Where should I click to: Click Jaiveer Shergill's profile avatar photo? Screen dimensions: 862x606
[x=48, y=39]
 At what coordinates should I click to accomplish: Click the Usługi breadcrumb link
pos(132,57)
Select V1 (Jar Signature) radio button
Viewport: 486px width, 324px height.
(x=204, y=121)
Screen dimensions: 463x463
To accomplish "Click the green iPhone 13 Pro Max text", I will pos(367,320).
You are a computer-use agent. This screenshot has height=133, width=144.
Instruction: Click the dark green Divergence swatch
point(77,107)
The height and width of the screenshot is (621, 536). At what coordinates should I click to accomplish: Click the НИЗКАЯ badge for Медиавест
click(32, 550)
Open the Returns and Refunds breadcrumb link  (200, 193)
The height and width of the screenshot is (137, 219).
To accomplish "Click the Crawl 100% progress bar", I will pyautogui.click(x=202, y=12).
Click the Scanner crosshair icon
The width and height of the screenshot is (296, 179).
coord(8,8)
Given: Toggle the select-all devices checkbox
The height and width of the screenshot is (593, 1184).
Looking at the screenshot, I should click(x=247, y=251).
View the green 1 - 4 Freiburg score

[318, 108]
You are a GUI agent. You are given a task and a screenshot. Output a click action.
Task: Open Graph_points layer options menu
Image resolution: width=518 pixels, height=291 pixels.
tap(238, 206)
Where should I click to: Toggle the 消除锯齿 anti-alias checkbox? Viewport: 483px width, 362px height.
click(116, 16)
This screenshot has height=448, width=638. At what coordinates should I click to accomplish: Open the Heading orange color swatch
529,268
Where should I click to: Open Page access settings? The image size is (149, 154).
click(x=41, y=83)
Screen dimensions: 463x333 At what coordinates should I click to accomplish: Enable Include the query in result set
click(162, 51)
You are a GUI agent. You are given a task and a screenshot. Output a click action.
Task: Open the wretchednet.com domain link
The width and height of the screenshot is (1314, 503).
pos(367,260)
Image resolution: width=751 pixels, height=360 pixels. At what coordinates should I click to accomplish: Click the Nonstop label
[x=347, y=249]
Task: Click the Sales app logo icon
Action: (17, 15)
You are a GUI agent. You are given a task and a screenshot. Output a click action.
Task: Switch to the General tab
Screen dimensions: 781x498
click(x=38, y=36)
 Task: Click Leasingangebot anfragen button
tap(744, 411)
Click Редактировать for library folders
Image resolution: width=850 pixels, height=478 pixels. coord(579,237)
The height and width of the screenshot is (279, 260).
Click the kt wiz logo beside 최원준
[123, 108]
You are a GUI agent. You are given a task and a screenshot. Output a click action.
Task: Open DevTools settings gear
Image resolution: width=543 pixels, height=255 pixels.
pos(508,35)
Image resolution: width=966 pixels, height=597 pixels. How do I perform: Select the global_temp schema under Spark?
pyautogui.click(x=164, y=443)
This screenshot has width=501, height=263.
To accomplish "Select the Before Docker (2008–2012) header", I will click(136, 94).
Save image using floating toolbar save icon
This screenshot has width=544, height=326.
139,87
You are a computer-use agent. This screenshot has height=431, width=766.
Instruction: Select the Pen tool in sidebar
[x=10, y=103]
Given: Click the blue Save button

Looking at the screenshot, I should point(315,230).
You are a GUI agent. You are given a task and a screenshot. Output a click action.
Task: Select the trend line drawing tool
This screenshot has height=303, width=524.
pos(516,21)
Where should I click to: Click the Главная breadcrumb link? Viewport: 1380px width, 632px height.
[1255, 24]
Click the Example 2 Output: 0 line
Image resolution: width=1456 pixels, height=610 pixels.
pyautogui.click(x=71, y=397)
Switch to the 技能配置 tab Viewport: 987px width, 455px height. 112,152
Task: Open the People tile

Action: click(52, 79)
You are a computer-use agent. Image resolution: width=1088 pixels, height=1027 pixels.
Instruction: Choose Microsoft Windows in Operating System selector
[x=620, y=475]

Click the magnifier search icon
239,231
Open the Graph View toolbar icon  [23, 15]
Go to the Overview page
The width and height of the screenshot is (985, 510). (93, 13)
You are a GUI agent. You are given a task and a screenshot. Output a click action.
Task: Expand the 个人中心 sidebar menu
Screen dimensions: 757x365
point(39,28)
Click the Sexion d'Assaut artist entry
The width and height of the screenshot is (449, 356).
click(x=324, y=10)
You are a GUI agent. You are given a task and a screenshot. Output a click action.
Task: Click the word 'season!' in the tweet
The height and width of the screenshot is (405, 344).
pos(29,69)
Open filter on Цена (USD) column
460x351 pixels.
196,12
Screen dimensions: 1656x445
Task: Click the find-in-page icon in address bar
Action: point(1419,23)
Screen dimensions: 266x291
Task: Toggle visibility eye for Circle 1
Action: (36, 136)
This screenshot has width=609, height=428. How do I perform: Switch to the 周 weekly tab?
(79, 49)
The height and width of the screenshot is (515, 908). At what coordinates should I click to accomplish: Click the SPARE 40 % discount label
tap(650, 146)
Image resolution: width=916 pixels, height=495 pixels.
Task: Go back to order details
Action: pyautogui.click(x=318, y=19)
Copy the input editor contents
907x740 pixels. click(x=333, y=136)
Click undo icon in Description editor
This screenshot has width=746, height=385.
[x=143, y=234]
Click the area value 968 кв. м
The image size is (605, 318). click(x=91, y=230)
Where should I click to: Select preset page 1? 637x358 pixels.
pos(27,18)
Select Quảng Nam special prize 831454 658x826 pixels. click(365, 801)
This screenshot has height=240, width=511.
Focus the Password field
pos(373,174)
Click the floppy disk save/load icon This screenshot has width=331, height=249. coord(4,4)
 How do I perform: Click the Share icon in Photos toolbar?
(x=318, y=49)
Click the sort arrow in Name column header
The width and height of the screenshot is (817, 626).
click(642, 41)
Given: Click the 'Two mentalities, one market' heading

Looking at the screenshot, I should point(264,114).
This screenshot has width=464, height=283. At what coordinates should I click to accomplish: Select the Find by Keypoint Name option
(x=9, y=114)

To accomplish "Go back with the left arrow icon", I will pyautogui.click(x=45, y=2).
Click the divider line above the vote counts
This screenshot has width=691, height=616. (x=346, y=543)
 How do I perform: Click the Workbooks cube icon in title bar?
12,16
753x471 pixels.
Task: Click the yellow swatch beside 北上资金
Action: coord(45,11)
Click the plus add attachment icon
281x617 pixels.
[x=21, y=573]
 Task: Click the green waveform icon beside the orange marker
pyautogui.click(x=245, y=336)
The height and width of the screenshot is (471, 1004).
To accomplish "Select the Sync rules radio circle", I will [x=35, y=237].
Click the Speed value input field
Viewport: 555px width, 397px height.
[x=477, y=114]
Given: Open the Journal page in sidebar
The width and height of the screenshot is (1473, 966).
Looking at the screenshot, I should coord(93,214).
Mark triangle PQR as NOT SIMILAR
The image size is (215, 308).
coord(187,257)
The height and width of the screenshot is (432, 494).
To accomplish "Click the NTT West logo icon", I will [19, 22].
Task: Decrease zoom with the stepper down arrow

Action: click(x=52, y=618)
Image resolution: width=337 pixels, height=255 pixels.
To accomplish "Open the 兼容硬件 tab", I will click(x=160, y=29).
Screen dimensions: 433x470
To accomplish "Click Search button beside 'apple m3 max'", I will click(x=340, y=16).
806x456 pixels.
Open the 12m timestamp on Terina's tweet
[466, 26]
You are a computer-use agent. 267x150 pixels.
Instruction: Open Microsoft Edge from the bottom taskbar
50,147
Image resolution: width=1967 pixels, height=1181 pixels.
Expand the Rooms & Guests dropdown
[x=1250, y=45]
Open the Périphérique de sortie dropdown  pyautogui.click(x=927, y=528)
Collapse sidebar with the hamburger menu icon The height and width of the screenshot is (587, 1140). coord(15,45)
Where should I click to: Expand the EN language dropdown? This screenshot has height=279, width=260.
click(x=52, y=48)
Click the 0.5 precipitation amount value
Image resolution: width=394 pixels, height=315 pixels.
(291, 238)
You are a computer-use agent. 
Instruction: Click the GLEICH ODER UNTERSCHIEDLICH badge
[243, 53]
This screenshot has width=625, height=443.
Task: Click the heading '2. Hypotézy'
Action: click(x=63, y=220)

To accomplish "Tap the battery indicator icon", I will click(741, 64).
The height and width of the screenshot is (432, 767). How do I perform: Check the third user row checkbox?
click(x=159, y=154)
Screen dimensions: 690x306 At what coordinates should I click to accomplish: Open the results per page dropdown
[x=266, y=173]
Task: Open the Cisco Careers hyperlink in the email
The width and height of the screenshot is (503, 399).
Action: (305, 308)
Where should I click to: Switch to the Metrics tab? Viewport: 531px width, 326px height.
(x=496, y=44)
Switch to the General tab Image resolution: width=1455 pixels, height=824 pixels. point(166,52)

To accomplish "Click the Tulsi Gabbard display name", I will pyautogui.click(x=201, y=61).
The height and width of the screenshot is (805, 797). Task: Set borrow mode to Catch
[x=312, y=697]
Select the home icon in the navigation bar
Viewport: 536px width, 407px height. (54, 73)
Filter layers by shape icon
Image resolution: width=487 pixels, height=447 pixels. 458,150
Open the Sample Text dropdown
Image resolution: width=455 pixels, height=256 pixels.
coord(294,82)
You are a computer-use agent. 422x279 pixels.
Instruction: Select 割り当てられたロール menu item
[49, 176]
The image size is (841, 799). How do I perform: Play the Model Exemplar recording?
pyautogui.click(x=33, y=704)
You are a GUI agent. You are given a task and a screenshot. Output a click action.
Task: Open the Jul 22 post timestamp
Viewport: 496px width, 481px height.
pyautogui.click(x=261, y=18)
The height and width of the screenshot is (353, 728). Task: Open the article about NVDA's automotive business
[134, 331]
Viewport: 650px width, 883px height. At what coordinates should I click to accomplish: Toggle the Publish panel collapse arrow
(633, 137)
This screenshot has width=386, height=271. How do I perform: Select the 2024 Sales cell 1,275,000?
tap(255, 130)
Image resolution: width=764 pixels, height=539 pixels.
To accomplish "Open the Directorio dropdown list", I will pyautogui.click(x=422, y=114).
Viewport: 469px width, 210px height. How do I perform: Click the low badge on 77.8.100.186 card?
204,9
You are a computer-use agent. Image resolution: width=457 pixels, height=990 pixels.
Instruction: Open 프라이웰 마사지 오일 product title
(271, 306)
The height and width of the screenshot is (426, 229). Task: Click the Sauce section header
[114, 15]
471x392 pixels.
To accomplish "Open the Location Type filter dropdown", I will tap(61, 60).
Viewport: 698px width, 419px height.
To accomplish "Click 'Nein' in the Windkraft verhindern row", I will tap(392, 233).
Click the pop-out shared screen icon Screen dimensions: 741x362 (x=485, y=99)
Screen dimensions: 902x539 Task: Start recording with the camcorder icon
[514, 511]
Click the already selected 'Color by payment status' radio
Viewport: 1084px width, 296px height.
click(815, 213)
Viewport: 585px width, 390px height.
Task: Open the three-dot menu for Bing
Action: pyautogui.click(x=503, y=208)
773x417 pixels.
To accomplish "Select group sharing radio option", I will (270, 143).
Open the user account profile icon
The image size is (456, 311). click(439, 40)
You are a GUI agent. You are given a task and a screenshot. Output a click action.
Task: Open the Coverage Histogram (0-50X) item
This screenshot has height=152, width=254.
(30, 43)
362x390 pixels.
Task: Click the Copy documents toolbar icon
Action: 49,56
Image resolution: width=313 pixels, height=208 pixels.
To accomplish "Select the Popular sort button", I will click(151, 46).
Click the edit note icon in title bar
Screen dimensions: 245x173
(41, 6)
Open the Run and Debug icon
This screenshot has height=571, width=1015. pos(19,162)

* [Aim of the exercise]
In your answer, include only the lines above starting at the line that holds "Open the Returns" and ending at the line that holds "Given: Toggle the select-all devices checkbox", copied exactly.

* [Response to the exercise]
Open the Returns and Refunds breadcrumb link  (200, 193)
The height and width of the screenshot is (137, 219).
To accomplish "Click the Crawl 100% progress bar", I will pyautogui.click(x=202, y=12).
Click the Scanner crosshair icon
The width and height of the screenshot is (296, 179).
coord(8,8)
Given: Toggle the select-all devices checkbox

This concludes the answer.